Quote verbatim the span of lines that begins the listing below and closes with the line containing "8. Dar uzdravování (38, 1155)".

[Opening Given data section]

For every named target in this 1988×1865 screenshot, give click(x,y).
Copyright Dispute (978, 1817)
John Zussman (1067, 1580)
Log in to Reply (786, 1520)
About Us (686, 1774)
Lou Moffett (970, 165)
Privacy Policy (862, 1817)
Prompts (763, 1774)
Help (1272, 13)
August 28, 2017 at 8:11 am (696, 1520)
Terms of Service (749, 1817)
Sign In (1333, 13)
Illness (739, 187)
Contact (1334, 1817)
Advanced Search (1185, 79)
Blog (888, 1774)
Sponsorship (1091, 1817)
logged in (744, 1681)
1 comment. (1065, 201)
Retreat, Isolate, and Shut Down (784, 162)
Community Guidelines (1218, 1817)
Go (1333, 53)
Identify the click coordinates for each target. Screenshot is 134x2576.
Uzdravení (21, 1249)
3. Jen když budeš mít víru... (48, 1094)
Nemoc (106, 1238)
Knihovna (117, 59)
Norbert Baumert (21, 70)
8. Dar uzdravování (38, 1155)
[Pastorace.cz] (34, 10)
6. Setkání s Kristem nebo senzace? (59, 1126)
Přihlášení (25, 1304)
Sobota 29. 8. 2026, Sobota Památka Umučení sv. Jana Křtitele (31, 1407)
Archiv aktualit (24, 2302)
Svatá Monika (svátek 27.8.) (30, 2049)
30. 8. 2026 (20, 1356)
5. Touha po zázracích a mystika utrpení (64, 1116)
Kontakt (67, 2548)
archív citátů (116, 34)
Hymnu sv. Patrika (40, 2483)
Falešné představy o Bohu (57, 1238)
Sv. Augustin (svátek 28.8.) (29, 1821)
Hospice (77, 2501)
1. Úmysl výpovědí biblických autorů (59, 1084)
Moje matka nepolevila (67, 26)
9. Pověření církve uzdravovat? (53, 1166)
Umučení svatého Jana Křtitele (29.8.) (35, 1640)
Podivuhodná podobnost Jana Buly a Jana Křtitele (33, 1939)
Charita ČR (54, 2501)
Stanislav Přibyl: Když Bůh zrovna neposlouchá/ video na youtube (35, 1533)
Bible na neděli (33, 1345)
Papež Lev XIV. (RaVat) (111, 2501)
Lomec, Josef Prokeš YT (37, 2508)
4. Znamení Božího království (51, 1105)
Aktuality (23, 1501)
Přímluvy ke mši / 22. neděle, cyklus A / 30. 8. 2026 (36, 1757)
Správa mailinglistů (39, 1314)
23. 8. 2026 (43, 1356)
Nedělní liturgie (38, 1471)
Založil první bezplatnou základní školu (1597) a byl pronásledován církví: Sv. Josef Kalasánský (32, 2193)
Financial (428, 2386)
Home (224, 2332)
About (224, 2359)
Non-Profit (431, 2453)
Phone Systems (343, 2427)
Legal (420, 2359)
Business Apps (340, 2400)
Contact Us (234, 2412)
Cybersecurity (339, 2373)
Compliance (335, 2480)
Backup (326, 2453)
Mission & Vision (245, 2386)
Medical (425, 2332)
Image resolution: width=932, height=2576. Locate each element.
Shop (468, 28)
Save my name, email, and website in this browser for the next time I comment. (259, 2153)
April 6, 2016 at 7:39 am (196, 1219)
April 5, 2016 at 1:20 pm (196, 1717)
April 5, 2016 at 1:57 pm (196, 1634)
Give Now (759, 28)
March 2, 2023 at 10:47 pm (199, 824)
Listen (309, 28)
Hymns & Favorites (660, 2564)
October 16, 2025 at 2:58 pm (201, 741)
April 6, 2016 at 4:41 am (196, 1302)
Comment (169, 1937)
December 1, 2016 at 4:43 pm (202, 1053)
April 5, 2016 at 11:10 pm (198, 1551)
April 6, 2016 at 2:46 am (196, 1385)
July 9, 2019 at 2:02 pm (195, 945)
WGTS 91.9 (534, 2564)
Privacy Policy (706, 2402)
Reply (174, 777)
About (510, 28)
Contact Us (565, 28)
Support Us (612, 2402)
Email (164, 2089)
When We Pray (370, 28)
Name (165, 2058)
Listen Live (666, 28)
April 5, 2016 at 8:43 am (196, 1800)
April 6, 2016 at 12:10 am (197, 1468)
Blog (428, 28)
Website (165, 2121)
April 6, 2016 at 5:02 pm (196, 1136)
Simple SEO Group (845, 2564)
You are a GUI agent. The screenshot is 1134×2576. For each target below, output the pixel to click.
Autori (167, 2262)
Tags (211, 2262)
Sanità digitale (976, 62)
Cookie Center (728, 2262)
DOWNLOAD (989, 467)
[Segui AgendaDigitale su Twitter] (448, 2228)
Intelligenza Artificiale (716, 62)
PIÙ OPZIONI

[Closing Given data section]

▸ Result of this exercise
For every named target in this 1988×1865 screenshot, give click(x,y).
Copyright Dispute (978, 1817)
John Zussman (1067, 1580)
Log in to Reply (786, 1520)
About Us (686, 1774)
Lou Moffett (970, 165)
Privacy Policy (862, 1817)
Prompts (763, 1774)
Help (1272, 13)
August 28, 2017 at 8:11 am (696, 1520)
Terms of Service (749, 1817)
Sign In (1333, 13)
Illness (739, 187)
Contact (1334, 1817)
Advanced Search (1185, 79)
Blog (888, 1774)
Sponsorship (1091, 1817)
logged in (744, 1681)
1 comment. (1065, 201)
Retreat, Isolate, and Shut Down (784, 162)
Community Guidelines (1218, 1817)
Go (1333, 53)
Identify the click coordinates for each target. Screenshot is 134x2576.
Uzdravení (21, 1249)
3. Jen když budeš mít víru... (48, 1094)
Nemoc (106, 1238)
Knihovna (117, 59)
Norbert Baumert (21, 70)
8. Dar uzdravování (38, 1155)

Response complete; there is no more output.